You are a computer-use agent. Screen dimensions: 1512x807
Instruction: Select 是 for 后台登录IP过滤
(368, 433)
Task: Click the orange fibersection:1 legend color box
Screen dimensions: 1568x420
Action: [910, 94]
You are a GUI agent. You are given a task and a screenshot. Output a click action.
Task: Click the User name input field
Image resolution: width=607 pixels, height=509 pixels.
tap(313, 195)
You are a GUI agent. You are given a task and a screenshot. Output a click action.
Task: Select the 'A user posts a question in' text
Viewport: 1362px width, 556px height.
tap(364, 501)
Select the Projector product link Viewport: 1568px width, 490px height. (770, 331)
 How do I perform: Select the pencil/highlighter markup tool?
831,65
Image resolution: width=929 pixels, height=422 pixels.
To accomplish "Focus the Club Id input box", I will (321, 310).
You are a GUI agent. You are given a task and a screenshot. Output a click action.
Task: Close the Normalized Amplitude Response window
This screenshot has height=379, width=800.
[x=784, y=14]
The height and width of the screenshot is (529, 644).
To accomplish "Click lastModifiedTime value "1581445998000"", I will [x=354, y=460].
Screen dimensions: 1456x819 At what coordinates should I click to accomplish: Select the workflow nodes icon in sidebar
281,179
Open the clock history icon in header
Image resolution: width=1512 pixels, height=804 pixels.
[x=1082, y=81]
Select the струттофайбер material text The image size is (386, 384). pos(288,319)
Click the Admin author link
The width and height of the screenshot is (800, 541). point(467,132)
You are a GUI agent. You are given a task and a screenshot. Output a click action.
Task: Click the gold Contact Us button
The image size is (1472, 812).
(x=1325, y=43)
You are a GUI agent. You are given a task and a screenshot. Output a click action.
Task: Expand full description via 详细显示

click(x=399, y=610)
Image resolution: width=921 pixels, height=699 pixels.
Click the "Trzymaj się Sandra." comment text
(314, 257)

---*---

Goal of the exercise>
Please copy every one of the entries above word for word, keeping each line unchanged and in its original order.

Written answer>
You are a computer-use agent. Screen dimensions: 1512x807
Instruction: Select 是 for 后台登录IP过滤
(368, 433)
Task: Click the orange fibersection:1 legend color box
Screen dimensions: 1568x420
Action: [910, 94]
You are a GUI agent. You are given a task and a screenshot. Output a click action.
Task: Click the User name input field
Image resolution: width=607 pixels, height=509 pixels.
tap(313, 195)
You are a GUI agent. You are given a task and a screenshot. Output a click action.
Task: Select the 'A user posts a question in' text
Viewport: 1362px width, 556px height.
tap(364, 501)
Select the Projector product link Viewport: 1568px width, 490px height. (770, 331)
 How do I perform: Select the pencil/highlighter markup tool?
831,65
Image resolution: width=929 pixels, height=422 pixels.
To accomplish "Focus the Club Id input box", I will (321, 310).
You are a GUI agent. You are given a task and a screenshot. Output a click action.
Task: Close the Normalized Amplitude Response window
This screenshot has height=379, width=800.
[x=784, y=14]
The height and width of the screenshot is (529, 644).
To accomplish "Click lastModifiedTime value "1581445998000"", I will [x=354, y=460].
Screen dimensions: 1456x819 At what coordinates should I click to accomplish: Select the workflow nodes icon in sidebar
281,179
Open the clock history icon in header
Image resolution: width=1512 pixels, height=804 pixels.
[x=1082, y=81]
Select the струттофайбер material text The image size is (386, 384). pos(288,319)
Click the Admin author link
The width and height of the screenshot is (800, 541). point(467,132)
You are a GUI agent. You are given a task and a screenshot. Output a click action.
Task: Click the gold Contact Us button
The image size is (1472, 812).
(x=1325, y=43)
You are a GUI agent. You are given a task and a screenshot. Output a click action.
Task: Expand full description via 详细显示

click(x=399, y=610)
Image resolution: width=921 pixels, height=699 pixels.
Click the "Trzymaj się Sandra." comment text
(314, 257)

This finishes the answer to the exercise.